At church this morning, the topic was sacrifice and surrender to Christ. The pastor preached about the rich young ruler, who was loved by Jesus, and yet the rich young ruler did not obey Jesus’ instructions to sell his possessions, give the proceeds to the poor, and follow Jesus (Mark 10:17-31).
The “Prayer of Confession” included this line: “We would present to You our very lives, if we could only do so in comfort.” That’s portrayed as a bad thing.
I’m not a big fan of the themes of sacrifice and surrender. Why does doing good have to entail sacrifice, or surrender, or me giving something up, or me somehow being uncomfortable? Can’t I do good from within my comfort zone? And do I have to be absolutely perfect?
Moreover, I tend to cringe when religious leaders step in and present ways for us to sacrifice. Give, give, give! Obey us! Perhaps my family’s experiences in the Armstrongite movement has colored how I see this issue!
At church this morning, however, although I didn’t care for the Prayer of Confession, I actually did enjoy some of the things that I heard and sang. In terms of the sermon, the pastor noted that the story of the rich young ruler says that Jesus loved him, and so the ruler was choosing his own riches rather than a relationship with Jesus. According to my pastor, the rich young ruler probably came to Jesus out of a sense of emptiness, but he chose to return to his emptiness rather than to give up his riches. And, while I for a long time have not been a great fan of the hymn “I Surrender All” (see here), I noticed as I sang and reread the lyrics that it contained themes that I liked: feeling God’s presence, knowing that I am God’s, trusting God, being filled with God’s love, being strengthened by God, being blessed by God, etc. In essence, the hymn portrayed God as someone who loves me and wants to be present in my life.

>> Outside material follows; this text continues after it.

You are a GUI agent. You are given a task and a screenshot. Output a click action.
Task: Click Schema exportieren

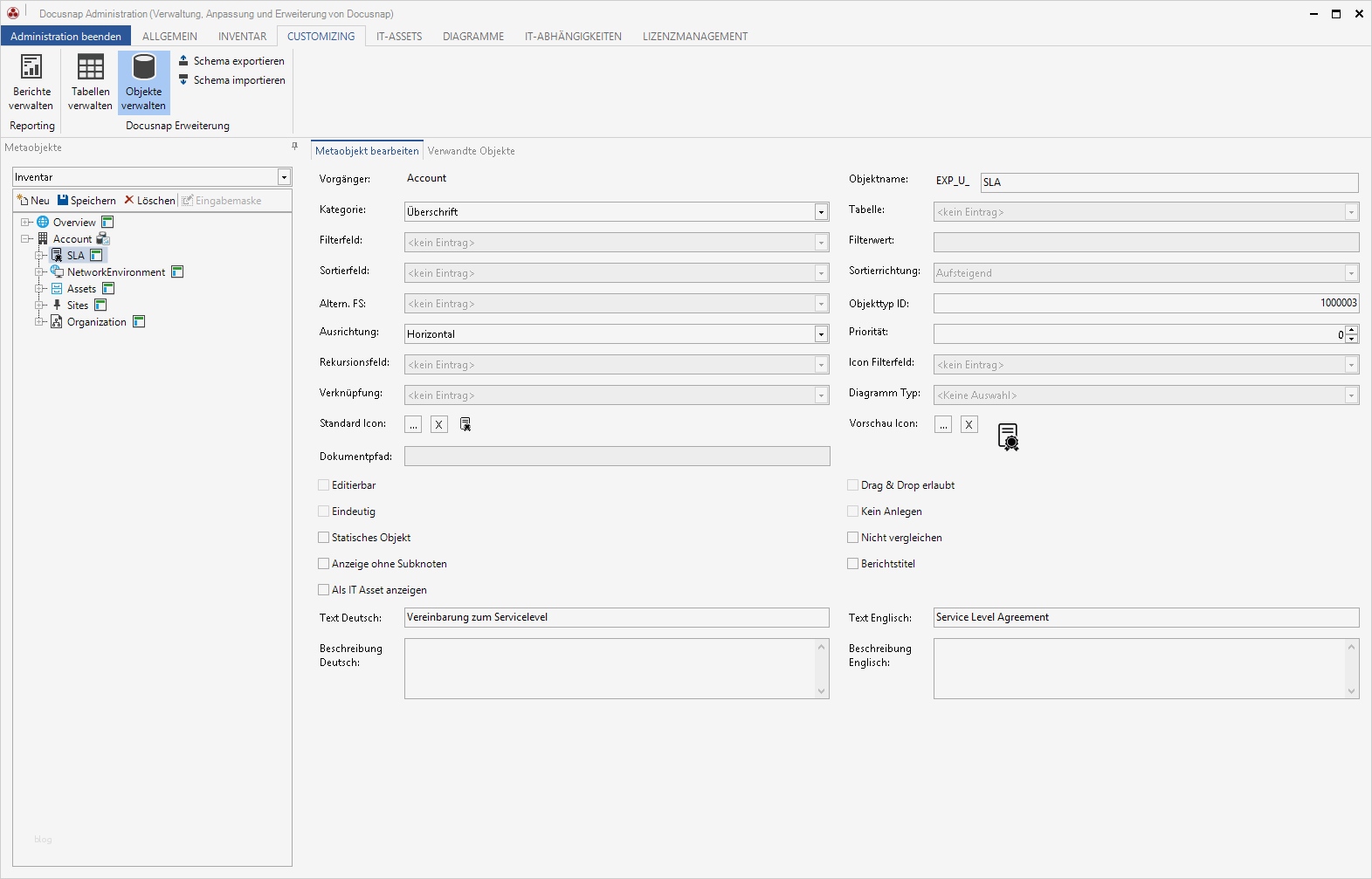[x=232, y=61]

I then wondered: What exactly would the rich young man have gained had he left all behind and followed Jesus? I myself would be quite reluctant to leave behind a comfortable place to live and to travel around in the hot sun with a bunch of smelly guys who liked to debate amongst themselves about who was the greatest. And yet, I probably would want to be around someone who was my friend and who loved me—-Jesus. And I would like to be a part of something that was doing a lot of good, as was the Jesus movement, which was healing people, driving out demons, and changing people’s lives and making them new. It’s nice to accumulate stuff. But isn’t it better to do something that truly matters?
At the present time, I don’t feel compelled to give anything up, per se. But I am sensitized to the importance that I embrace Jesus’ love, and try to do good in the world. Then, if that ever entails me giving something up—-to be part of something that God is doing, or to contribute time or money to something that helps people—-that hopefully I would be willing to do so. I’d do so with discretion, mind you. I won’t give to a ministry or organization where the leaders get rich off of the flock’s donations. But I’d be open to contributing my time and money to something other than myself, for the benefit of others. And, in the process, I benefit, as I experience God more deeply and see that good is being accomplished.